__Prompt__. Return each of the rows below unchanged, copying every character.

__Extracted data__.
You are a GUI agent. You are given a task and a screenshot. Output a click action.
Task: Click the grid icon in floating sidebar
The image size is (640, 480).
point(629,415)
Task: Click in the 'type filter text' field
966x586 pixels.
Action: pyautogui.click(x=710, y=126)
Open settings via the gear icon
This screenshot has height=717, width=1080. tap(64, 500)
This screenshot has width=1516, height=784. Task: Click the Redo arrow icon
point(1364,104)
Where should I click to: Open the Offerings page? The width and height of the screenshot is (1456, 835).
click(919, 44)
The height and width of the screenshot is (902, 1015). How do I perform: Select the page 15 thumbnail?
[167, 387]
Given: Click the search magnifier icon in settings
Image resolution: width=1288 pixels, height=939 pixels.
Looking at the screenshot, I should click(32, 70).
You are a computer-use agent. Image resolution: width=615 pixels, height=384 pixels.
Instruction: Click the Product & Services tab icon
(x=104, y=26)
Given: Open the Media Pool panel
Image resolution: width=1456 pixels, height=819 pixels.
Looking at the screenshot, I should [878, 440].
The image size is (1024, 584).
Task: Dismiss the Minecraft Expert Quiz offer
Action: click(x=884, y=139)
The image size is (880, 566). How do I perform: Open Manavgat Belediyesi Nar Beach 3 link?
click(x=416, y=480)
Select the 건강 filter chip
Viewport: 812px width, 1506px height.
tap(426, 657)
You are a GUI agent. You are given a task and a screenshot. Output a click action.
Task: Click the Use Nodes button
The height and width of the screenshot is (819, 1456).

__Result of this exercise__.
You are a GUI agent. You are given a task and a screenshot. Output a click action.
Task: Click the grid icon in floating sidebar
The image size is (640, 480).
point(629,415)
Task: Click in the 'type filter text' field
966x586 pixels.
Action: pyautogui.click(x=710, y=126)
Open settings via the gear icon
This screenshot has height=717, width=1080. tap(64, 500)
This screenshot has width=1516, height=784. Task: Click the Redo arrow icon
point(1364,104)
Where should I click to: Open the Offerings page? The width and height of the screenshot is (1456, 835).
click(919, 44)
The height and width of the screenshot is (902, 1015). How do I perform: Select the page 15 thumbnail?
[167, 387]
Given: Click the search magnifier icon in settings
Image resolution: width=1288 pixels, height=939 pixels.
Looking at the screenshot, I should click(32, 70).
You are a computer-use agent. Image resolution: width=615 pixels, height=384 pixels.
Instruction: Click the Product & Services tab icon
(x=104, y=26)
Given: Open the Media Pool panel
Image resolution: width=1456 pixels, height=819 pixels.
Looking at the screenshot, I should [878, 440].
The image size is (1024, 584).
Task: Dismiss the Minecraft Expert Quiz offer
Action: click(x=884, y=139)
The image size is (880, 566). How do I perform: Open Manavgat Belediyesi Nar Beach 3 link?
click(x=416, y=480)
Select the 건강 filter chip
Viewport: 812px width, 1506px height.
tap(426, 657)
You are a GUI agent. You are given a task and a screenshot. Output a click action.
Task: Click the Use Nodes button
The height and width of the screenshot is (819, 1456).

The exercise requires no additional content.